Let's implement TF-IDF from scratch and compare with scikit-learn's implementation.

In [None]:
import numpy as np
import pandas as pd
from collections import defaultdict
import math

# Sample documents
documents = [
    "the sky is blue",
    "the sun is bright",
    "the sun in the sky is bright",
    "we can see the shining sun, the bright sun"
]

In [None]:
def compute_tf(text):
    """Compute Term Frequency for a single document"""
    tf_dict = {}
    words = text.split()
    word_count = len(words)
    
    for word in words:
        tf_dict[word] = tf_dict.get(word, 0) + 1/word_count
    
    return tf_dict

def compute_idf(docs):
    """Compute Inverse Document Frequency for all documents"""
    idf_dict = defaultdict(lambda: 0)
    total_docs = len(docs)
    
    for doc in docs:
        words = set(doc.split())
        for word in words:
            idf_dict[word] += 1
    
    for word in idf_dict:
        idf_dict[word] = math.log(total_docs / idf_dict[word])
    
    return idf_dict

def compute_tfidf(docs):
    """Compute TF-IDF for all documents"""
    tfidf = []
    idf = compute_idf(docs)
    
    for doc in docs:
        tf = compute_tf(doc)
        doc_tfidf = {}
        
        for word in tf:
            doc_tfidf[word] = tf[word] * idf[word]
        
        tfidf.append(doc_tfidf)
    
    return tfidf

In [None]:
# Compute TF-IDF using our implementation
tfidf_results = compute_tfidf(documents)

# Display results
for i, doc in enumerate(tfidf_results):
    print(f"Document {i+1}:")
    for word, score in doc.items():
        print(f"  {word}: {score:.4f}")
    print()

### Using scikit-learn's TfidfVectorizer

In [None]:
from sklearn.feature_extraction.text import TfidfVectorizer

# Create the TF-IDF vectorizer
vectorizer = TfidfVectorizer()

# Fit and transform the documents
tfidf_sklearn = vectorizer.fit_transform(documents)

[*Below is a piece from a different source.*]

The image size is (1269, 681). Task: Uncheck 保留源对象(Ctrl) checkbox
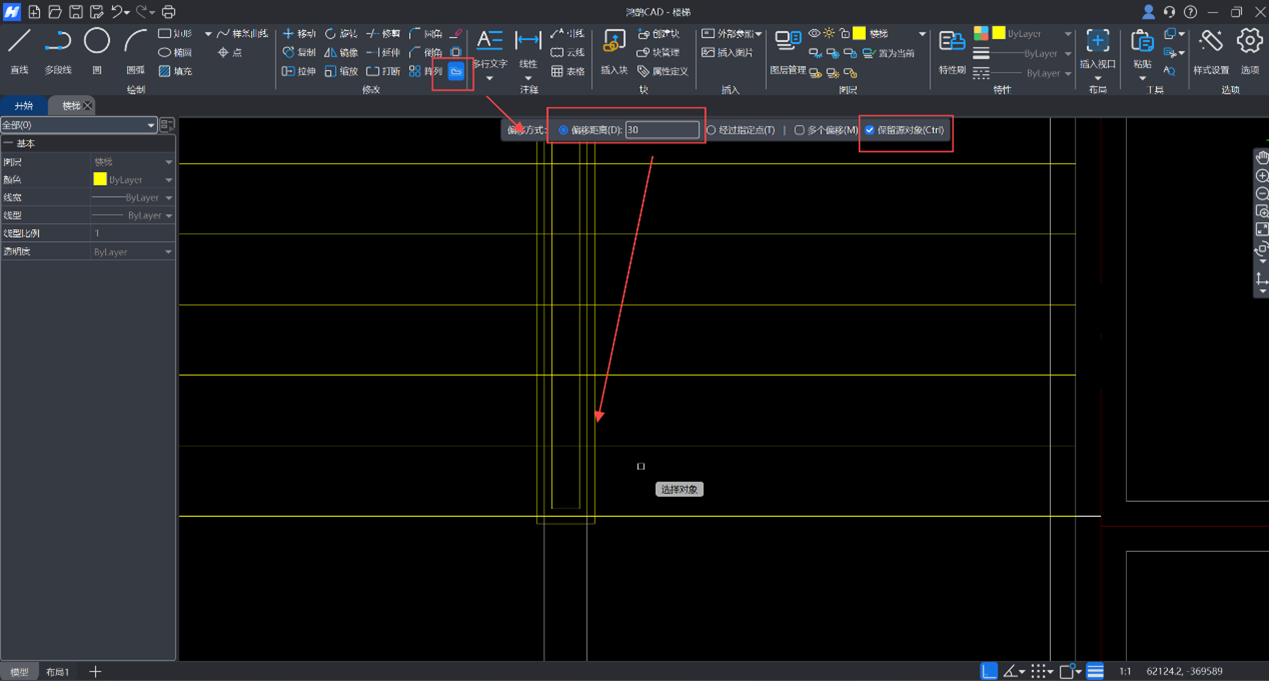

# Convert to DataFrame for better visualization
df_tfidf = pd.DataFrame(
    tfidf_sklearn.toarray(),
    columns=vectorizer.get_feature_names_out()
)

print("TF-IDF Matrix from scikit-learn:")
df_tfidf

## 4. Applications and References

### Applications:
- Search engine ranking
- Document classification
- Keyword extraction
- Text summarization
- Information retrieval systems

### References:
1. Spärck Jones, K. (1972). "A statistical interpretation of term specificity and its application in retrieval". Journal of Documentation.
2. Manning, C. D., Raghavan, P., & Schütze, H. (2008). "Introduction to Information Retrieval". Cambridge University Press.
3. Jurafsky, D., & Martin, J. H. (2020). "Speech and Language Processing". Pearson.
4. Scikit-learn documentation: https://scikit-learn.org/stable/modules/generated/sklearn.feature_extraction.text.TfidfVectorizer.html

### Limitations:
- Doesn't capture semantic meaning
- Treats words as independent features
- Can be computationally expensive for large vocabularies

Modern alternatives include word embeddings (Word2Vec, GloVe) and transformer-based models (BERT).